Authors: Xiaoqing Li, Jiajun Zhang, Chengqing Zong

IJCAI 2016 | Conference PDF | Archive PDF | Plain Text | LLM Run Details

Reproducibility Variable Result LLM Response
Research Type Experimental Experiments on Chinese-to-English translation demonstrate that our proposed method can achieve more than 4 BLEU points over the attention-based NMT.
Researcher Affiliation Academia National Laboratory of Pattern Recognition, Institute of Automation, Chinese Academy of Sciences CAS Center for Excellence in Brain Science and Intelligence Technology
Pseudocode No The paper does not contain structured pseudocode or algorithm blocks.
Open Source Code No The paper does not provide any concrete access to source code for the methodology described.
Open Datasets Yes The bilingual data to train the NMT model is selected from LDC, which contains about 0.6M sentence pairs. ... We use the word2vec toolkit [Mikolov et al., 2013] to train word vectors on the monolingual data, which is the combination of the source side of the bilingual data and Chinese Giagaword Xinhua portion. ... the English language model is trained on the combination of the target side of the bilingual data and the English Gigaword.
Dataset Splits Yes The NIST 03 dataset is chosen as the development set, which is used to monitoring the training process and decide the early stop condition.
Hardware Specification No The paper does not provide specific hardware details (e.g., CPU/GPU models, memory) used for running its experiments.
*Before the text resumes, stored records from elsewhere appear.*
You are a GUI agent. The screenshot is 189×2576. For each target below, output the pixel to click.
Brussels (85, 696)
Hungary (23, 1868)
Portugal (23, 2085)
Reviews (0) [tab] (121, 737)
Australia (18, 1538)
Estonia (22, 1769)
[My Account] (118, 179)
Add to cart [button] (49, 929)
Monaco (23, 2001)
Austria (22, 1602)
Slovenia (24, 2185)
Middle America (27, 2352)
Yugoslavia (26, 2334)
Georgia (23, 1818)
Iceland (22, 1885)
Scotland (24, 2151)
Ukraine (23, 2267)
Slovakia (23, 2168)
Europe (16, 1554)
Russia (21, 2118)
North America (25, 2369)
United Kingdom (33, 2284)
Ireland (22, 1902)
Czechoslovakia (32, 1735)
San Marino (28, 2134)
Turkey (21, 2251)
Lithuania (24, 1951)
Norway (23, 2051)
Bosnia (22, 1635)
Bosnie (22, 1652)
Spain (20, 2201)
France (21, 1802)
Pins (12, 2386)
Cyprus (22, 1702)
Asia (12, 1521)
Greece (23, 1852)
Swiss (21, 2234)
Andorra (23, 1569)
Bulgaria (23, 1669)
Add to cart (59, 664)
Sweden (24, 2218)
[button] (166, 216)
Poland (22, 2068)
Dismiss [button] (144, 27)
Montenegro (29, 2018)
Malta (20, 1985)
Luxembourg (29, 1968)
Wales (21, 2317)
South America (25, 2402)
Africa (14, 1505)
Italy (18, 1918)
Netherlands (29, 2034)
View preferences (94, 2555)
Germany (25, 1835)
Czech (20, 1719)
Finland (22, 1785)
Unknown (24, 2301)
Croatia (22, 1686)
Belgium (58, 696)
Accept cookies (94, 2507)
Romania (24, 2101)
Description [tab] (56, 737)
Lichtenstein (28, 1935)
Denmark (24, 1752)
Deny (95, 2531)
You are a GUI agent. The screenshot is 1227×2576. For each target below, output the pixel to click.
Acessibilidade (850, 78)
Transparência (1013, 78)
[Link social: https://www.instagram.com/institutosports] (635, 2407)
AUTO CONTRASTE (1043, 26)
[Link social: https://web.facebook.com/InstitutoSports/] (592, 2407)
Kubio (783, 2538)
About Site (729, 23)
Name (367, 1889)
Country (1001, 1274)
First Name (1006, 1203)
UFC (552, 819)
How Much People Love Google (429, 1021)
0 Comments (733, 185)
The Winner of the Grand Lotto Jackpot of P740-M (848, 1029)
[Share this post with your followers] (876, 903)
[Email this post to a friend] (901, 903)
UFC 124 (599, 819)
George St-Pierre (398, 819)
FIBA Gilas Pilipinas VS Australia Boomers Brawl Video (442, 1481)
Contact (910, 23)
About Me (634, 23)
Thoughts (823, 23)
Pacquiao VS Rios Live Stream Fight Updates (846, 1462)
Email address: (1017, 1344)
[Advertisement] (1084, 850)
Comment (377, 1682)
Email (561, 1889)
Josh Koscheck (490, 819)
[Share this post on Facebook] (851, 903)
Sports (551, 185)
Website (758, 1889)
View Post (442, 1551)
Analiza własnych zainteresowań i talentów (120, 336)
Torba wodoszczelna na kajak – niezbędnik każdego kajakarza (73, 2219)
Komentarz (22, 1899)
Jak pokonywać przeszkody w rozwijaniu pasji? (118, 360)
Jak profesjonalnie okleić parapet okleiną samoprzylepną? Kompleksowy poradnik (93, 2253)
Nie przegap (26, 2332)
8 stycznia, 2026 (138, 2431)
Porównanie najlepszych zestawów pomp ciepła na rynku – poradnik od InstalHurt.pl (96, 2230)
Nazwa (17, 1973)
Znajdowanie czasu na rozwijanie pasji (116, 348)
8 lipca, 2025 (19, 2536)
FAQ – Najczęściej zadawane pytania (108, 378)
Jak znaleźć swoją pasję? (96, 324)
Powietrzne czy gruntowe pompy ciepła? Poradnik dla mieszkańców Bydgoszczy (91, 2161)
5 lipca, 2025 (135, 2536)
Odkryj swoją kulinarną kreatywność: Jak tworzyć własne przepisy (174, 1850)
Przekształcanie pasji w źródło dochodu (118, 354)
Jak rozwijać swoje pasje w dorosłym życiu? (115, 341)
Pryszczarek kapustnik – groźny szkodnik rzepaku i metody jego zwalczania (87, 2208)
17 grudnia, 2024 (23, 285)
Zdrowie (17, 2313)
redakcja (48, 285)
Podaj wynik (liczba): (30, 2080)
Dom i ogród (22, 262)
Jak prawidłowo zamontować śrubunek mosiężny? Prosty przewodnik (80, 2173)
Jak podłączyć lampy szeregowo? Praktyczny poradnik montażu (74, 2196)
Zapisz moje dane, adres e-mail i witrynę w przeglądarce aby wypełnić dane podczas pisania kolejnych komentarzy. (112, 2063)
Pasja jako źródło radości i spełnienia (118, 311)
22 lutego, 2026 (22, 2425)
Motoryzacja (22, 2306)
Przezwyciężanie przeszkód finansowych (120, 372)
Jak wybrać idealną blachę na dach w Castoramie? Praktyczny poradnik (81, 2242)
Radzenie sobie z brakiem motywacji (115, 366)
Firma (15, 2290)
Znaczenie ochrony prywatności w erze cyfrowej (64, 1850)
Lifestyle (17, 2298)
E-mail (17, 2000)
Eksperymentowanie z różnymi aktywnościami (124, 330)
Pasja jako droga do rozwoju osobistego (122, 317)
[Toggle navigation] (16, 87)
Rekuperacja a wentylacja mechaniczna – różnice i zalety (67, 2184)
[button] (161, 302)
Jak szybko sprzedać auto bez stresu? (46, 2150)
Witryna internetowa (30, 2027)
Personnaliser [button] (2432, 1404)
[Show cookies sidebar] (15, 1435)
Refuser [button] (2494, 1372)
Software Dependencies No The paper mentions software tools like 'Berkeley Aligner', 'word2vec toolkit', and 'kenlm', but does not provide specific version numbers for them.
Experiment Setup Yes We limit both the source and target vocabulary to 30k in our experiments. This number of hidden units is 1,000 for both the encoder and decoder. And the word embedding dimension is 500 for all source and target words. The parameters in the network are updated with the adadelta algorithm.